- TASK DETAILS:
Reproduce the entries below exactly, but only from the line containing "The height and width of the screenshot is (810, 1180)." to the line containing "Given: Go to previous transfers page arrow", inclusive.

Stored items
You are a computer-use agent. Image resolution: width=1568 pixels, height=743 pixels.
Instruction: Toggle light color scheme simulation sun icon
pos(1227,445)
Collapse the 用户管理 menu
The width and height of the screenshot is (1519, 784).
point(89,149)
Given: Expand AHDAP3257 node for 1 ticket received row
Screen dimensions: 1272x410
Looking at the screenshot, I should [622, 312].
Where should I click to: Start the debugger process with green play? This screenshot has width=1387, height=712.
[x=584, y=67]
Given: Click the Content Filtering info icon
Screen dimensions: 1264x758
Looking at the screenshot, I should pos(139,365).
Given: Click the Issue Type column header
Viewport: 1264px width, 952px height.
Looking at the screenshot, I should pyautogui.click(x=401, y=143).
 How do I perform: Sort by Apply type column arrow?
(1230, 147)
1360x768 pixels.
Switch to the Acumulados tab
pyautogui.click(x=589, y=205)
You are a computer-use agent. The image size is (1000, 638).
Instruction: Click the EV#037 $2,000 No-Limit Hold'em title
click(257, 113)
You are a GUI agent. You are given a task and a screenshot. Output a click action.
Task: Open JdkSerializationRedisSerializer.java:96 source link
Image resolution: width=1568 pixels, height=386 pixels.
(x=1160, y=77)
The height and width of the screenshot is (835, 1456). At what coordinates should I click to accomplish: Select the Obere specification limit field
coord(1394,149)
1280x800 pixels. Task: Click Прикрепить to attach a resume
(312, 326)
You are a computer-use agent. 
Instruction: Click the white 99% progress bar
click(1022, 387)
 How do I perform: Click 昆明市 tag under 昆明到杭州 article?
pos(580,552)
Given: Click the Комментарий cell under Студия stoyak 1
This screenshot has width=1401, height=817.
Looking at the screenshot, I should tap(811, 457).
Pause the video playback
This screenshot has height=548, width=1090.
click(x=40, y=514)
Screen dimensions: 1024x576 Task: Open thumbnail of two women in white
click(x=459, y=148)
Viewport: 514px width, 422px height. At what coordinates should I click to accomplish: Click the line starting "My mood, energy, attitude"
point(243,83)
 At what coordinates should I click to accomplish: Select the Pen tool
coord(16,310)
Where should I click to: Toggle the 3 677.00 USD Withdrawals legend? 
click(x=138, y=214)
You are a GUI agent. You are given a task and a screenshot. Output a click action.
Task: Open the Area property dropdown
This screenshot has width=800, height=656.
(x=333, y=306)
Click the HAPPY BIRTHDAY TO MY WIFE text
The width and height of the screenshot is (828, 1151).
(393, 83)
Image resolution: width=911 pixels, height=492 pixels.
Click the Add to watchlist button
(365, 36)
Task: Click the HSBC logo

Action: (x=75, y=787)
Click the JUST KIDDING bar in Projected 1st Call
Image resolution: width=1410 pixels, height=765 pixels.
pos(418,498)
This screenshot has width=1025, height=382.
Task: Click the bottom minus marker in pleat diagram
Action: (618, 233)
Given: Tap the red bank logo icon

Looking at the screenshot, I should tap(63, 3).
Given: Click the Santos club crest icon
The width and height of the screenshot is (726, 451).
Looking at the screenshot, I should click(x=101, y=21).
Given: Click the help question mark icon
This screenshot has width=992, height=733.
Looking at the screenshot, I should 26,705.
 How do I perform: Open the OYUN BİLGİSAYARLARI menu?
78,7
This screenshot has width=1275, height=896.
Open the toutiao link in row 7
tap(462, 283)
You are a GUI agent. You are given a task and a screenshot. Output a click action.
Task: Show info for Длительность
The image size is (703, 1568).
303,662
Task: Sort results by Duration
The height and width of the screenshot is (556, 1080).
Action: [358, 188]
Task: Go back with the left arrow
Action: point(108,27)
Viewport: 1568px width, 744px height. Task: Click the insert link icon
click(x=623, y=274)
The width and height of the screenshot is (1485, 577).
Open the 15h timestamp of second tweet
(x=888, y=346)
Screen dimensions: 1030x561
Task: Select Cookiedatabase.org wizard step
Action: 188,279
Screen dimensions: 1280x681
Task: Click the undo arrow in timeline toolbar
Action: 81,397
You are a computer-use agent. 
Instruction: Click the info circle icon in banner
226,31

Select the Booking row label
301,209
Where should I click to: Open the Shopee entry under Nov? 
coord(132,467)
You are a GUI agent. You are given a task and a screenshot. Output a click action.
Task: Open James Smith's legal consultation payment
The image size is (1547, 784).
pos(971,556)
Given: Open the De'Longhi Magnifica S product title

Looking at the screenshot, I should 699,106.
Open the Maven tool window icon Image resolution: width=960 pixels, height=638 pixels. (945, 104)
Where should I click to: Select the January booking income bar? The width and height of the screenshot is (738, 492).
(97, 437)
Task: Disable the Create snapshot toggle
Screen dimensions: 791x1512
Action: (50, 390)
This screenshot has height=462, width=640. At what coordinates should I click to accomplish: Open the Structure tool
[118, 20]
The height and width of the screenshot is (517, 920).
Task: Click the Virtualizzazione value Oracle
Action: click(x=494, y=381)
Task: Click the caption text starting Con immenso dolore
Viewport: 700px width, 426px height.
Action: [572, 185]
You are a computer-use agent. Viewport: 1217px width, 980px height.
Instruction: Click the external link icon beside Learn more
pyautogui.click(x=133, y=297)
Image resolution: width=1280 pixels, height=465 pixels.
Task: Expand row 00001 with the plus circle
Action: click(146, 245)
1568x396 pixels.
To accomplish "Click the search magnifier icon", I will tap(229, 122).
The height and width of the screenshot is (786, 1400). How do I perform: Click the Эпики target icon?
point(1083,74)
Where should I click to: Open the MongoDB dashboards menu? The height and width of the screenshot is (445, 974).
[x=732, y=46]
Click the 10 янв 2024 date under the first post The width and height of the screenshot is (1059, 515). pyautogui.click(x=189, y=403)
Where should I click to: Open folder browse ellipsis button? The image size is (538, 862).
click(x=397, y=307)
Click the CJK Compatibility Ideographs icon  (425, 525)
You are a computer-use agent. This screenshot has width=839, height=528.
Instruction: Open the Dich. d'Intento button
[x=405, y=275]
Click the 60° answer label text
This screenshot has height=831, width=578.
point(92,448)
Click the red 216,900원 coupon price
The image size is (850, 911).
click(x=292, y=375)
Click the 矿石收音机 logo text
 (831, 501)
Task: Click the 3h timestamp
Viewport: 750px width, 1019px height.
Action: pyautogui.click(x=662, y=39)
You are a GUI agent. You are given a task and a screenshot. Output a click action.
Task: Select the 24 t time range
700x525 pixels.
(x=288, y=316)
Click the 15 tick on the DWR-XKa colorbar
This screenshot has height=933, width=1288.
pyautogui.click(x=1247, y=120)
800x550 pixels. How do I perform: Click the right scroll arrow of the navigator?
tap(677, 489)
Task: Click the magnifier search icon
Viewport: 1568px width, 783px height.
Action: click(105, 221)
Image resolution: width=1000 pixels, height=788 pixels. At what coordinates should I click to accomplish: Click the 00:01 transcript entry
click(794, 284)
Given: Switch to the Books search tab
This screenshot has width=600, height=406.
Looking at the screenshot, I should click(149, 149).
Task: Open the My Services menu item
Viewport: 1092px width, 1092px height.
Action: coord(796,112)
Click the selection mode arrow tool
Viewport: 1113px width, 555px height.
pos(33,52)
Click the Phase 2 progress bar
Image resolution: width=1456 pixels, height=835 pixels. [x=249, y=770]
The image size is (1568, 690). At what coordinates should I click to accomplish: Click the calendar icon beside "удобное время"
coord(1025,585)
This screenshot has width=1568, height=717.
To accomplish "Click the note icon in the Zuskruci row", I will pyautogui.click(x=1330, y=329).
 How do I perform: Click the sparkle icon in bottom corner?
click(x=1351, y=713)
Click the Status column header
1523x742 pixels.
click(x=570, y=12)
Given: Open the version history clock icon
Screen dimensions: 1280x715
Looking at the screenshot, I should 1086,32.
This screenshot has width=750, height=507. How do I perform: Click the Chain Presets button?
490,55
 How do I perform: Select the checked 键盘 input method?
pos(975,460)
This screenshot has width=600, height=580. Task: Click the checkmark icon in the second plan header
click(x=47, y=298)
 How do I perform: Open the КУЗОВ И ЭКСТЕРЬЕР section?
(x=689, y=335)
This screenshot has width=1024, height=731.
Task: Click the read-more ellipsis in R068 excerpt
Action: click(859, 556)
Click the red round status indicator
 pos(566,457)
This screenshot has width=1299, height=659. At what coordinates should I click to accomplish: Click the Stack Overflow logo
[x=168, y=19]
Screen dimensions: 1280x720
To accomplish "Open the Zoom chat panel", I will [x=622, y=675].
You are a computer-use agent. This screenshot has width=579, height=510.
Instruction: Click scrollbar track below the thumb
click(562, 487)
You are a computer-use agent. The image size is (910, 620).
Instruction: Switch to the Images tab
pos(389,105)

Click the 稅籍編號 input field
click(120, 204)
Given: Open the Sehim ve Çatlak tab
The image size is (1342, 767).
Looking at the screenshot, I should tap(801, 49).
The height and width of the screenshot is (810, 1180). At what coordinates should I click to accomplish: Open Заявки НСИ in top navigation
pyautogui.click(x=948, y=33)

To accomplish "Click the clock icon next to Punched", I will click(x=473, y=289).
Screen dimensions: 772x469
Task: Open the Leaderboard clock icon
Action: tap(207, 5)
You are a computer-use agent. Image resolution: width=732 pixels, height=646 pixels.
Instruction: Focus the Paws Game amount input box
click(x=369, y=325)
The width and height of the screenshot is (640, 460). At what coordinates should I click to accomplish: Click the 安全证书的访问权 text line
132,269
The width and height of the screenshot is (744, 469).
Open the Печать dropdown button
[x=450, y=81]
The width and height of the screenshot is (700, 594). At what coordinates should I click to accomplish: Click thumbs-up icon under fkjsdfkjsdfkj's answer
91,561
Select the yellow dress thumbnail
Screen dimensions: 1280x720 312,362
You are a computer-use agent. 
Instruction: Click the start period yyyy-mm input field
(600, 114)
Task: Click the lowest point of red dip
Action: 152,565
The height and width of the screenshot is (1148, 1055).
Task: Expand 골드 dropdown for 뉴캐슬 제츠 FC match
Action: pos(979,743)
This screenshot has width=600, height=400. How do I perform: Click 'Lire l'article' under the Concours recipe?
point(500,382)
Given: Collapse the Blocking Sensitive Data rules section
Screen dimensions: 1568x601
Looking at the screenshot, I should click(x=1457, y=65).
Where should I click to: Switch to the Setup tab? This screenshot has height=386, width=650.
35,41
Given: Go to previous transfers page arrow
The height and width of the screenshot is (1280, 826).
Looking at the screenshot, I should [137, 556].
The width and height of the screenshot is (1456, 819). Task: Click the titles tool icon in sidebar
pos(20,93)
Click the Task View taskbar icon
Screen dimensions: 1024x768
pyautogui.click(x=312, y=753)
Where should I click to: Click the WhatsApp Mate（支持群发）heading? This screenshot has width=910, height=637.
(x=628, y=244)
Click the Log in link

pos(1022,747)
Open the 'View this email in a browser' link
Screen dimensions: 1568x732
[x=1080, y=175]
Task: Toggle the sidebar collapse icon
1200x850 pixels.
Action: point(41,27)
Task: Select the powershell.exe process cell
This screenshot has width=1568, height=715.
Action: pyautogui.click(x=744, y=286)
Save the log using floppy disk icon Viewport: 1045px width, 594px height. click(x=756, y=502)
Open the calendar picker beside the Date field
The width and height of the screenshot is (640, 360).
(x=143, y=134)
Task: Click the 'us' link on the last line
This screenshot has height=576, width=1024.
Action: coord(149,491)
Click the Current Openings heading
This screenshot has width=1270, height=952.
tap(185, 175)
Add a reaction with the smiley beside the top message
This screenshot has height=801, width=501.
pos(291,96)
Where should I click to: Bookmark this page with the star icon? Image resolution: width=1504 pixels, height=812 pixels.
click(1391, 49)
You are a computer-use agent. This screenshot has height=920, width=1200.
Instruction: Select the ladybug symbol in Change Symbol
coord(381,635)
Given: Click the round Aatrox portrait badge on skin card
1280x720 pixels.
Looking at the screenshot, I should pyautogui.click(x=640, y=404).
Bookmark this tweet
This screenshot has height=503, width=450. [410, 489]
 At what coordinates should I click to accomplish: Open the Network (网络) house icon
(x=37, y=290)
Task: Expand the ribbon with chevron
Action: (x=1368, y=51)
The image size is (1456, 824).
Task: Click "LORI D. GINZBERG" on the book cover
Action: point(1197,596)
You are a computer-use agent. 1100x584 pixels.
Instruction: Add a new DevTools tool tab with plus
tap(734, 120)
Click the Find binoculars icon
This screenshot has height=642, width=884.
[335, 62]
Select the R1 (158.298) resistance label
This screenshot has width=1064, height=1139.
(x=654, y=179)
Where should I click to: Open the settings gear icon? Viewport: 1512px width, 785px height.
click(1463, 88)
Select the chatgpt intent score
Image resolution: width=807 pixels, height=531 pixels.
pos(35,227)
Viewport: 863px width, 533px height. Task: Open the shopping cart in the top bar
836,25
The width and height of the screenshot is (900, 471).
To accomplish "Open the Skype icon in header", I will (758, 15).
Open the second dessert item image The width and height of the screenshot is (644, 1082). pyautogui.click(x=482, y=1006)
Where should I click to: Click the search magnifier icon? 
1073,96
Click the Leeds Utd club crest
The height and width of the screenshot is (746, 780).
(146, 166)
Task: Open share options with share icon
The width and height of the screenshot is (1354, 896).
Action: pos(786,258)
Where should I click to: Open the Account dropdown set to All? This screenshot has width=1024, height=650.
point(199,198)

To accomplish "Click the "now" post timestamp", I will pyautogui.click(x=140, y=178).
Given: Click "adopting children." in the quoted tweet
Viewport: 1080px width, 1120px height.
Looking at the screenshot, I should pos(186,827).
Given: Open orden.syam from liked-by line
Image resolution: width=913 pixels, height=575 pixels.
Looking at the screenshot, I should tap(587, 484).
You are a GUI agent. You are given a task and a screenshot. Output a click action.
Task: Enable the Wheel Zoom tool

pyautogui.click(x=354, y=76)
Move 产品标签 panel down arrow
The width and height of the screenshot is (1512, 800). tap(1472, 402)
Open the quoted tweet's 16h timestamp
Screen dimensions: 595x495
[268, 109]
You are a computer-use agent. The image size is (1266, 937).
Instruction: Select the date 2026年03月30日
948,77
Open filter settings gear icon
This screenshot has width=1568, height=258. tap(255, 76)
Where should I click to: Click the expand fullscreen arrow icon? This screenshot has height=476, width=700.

- SOLUTION FOR THIS EXERCISE:
The height and width of the screenshot is (810, 1180). At what coordinates should I click to accomplish: Open Заявки НСИ in top navigation
pyautogui.click(x=948, y=33)

To accomplish "Click the clock icon next to Punched", I will click(x=473, y=289).
Screen dimensions: 772x469
Task: Open the Leaderboard clock icon
Action: tap(207, 5)
You are a computer-use agent. Image resolution: width=732 pixels, height=646 pixels.
Instruction: Focus the Paws Game amount input box
click(x=369, y=325)
The width and height of the screenshot is (640, 460). At what coordinates should I click to accomplish: Click the 安全证书的访问权 text line
132,269
The width and height of the screenshot is (744, 469).
Open the Печать dropdown button
[x=450, y=81]
The width and height of the screenshot is (700, 594). At what coordinates should I click to accomplish: Click thumbs-up icon under fkjsdfkjsdfkj's answer
91,561
Select the yellow dress thumbnail
Screen dimensions: 1280x720 312,362
You are a computer-use agent. 
Instruction: Click the start period yyyy-mm input field
(600, 114)
Task: Click the lowest point of red dip
Action: 152,565
The height and width of the screenshot is (1148, 1055).
Task: Expand 골드 dropdown for 뉴캐슬 제츠 FC match
Action: pos(979,743)
This screenshot has width=600, height=400. How do I perform: Click 'Lire l'article' under the Concours recipe?
point(500,382)
Given: Collapse the Blocking Sensitive Data rules section
Screen dimensions: 1568x601
Looking at the screenshot, I should click(x=1457, y=65).
Where should I click to: Switch to the Setup tab? This screenshot has height=386, width=650.
35,41
Given: Go to previous transfers page arrow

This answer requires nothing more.